Kedua, harga perempuan yang hanya terletak pada kecantikannya. Dalam novel Sang Maharani, perempuan yang lebih cantik dijadikan jugun ianfu. Perempuan hanya dijadikan objek yang dinilai berdasarkan fisiknya tanpa melihat sisi lainnya dari perempuan sehingga terkadang kecantikan fisik perempuan menjadi harga mutlak bagi laki-laki. Ketiga, perempuan tidak pantas untuk bersekolah tinggi-tinggi karena tugas utama perempuan adalah melayani suami dan bekerja layaknya ibu rumah tangga.

Rani sebagai perempuan mengalami tindak kekerasan di dalam dan di luar rumah. Kekerasan yang dialami Rani di dalam rumah, meliputi: (a) tindakan pemukulan dan serangan fisik yang terjadi dalam rumah tangga (domestic violence) yang dilakukan oleh Sari, ibu tirinya. Kekerasan yang dialami Rani di luar rumah mencakup: (a) kekerasan dalam bentuk pelacuran (prostitution), (b)

pelecehan seksual atau sexual and emotional harassment, dan (c) pemerkosaan terhadap perempuan.

Kekerasan seksual yang dialami tokoh perempuan menstereotipkan bahwa perempuan selalu dianggap satu tingkat lebih rendah dari laki-laki. Perempuan dianggap lemah dan tidak mampu untuk melawan laki-laki. Ketidakberdayaan perempuan justru dianggap sebagai kelemahan dari perempuan. Perempuan pun selalu diajadikan sebagai objek untuk memuaskan nafsu laki-laki. Seolah-olah kenikmatan dan kepuasan laki-laki berada pada sosok perempuan.

Prasangka gender yang terakhir adalah stereotip ibu tiri yang jahat dikukuhkan oleh tokoh Sari. Sosok ibu tiri dalam cerita-cerita anak di Indonesia sering digambarkan sebagai sosok ibu yang kejam dan membuat anak-anak tirinya menderita. Hal itu pulalah yang melekat pada diri Sari sebagai seorang ibu tiri yang jahat. Kejahatan Sari dilakukan terhadap suaminya, Van Houten dan Rani. Kejahatan yang dilakukan terhadap suaminya, yaitu membunuh dengan cara meracuni makanan yang akan dimakan oleh Van Houten. Selain itu, Rani pun diperlakukan sangat kasar dan tidak baik, berbeda dengan perlakuannya terhadap anak kandungnya, Tiar. Bahkan Sari menyerahkan Rani kepada tentara Jepang yang akhirnya membawa Rani pada dunia jugun ianfu. Stereotip ibu tiri yang jahat ini dimaknai sebagai bentuk perpanjangan tangan dunia laki-laki untuk mendominasi tokoh Rani.

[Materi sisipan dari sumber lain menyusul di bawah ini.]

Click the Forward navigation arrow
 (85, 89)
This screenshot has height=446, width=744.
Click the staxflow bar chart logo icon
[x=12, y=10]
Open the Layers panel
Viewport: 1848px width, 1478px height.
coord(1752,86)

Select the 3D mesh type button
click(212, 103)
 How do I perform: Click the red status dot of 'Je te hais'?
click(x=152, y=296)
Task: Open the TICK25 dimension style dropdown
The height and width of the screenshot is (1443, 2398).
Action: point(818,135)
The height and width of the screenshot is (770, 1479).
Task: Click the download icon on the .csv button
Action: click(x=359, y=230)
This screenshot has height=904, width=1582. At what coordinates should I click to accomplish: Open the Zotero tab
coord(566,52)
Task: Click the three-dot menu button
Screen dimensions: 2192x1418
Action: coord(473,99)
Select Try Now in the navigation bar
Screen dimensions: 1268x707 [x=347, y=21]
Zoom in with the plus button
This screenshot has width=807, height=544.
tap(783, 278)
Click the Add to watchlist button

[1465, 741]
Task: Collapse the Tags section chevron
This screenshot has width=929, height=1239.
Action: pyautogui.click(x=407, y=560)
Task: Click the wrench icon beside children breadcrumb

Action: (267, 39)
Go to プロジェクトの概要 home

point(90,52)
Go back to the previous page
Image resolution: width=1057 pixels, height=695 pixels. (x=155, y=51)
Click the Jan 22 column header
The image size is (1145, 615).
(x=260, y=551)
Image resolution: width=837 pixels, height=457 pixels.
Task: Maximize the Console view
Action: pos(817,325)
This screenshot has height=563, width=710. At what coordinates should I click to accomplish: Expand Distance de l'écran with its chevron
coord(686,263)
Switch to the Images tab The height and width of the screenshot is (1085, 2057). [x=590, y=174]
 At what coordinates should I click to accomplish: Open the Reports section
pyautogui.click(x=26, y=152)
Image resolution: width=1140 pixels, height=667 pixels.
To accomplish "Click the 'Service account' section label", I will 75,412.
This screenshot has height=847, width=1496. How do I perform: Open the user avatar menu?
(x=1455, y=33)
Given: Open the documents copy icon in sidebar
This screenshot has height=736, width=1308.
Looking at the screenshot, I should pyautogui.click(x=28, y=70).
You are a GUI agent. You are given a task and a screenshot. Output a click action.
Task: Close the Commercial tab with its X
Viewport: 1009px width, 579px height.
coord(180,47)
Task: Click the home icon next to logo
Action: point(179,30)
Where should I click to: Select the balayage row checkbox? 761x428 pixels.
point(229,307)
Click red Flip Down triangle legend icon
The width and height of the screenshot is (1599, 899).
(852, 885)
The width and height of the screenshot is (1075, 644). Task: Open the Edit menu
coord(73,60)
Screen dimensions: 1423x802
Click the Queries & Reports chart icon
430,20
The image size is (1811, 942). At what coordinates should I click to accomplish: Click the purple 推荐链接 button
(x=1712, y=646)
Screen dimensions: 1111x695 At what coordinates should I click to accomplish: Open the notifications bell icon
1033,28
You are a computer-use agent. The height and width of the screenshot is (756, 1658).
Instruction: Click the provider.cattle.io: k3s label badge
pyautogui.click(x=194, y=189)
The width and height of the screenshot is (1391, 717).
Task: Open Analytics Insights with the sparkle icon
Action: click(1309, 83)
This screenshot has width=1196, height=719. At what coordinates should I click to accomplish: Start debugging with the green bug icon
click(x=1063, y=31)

Emansipasi perempuan yang terdapat dalam novel Sang Maharani ada tiga, yaitu (a) perempuan berani bangkit dari keterpurukan, (b) perempuan terjun dalam bidang publik, dan (c) pemaknaan ulang terhadap virginitas.

Rani bangkit dan mengubah nasib dari segi fisik maupun sosial. Dari segi fisik, Rani membenahi dirinya yang sudah lama tak terurus, sedangkan dari segi sosial Rani berani mencari keadilan atas kematian ayahnya yang berujung pada dijebloskannya Sari ke penjara. Selain itu, Rani juga membuka usaha toko roti yang cukup berhasil. Hal ini membuktikan bahwa perempuan tidak semata-mata lemah tetapi mampu untuk merubah nasibnya dari yang kurang baik menjadi lebih baik.

Emansipasi yang kedua adalah perempuan terjun ke bidang publik. Anggapan yang mengatakan bahwa perempuan lebih cocok bekerja di bidang domestik daripada bekerja di bidang publik ditentang oleh Agnes Jessica. Diceritakan bahwa Rani sebagai perempuan mampu terjun ke dunia publik yang dianggap tidak mampu dilakukan perempuan. Rani melakukannya dengan membuka usaha toko roti. Meskipun usaha yang dilakukan Rani masih identik dengan perempuan, yaitu memasak (membuka toko roti).

Emansipasi yang ketiga adalah pemaknaan ulang terhadap virginitas. Bagi sebagian kalangan, seorang perempuan yang telah kehilangan keperawanannya sebelum menikah dianggap sebagai perempuan yang tidak baik dan selalu dipandang sebelah mata, seperti yang dilakukan oleh Janoear terhadap Rani yang telah kehilangan keperawanannya akibat menjadi jugun ianfu. Berbeda dengan Janoear, justru Arik memberikan pandangan baru terhadap virginitas yang dipandang sebelah mata. Arik justru bisa menerima keadaan Rani apa adanya tanpa melihat apakah Rani masih perawan atau tidak. Hal itu terlihat dari cerita yang berakhir bahagia (happy ending) antara Rani dan Arik.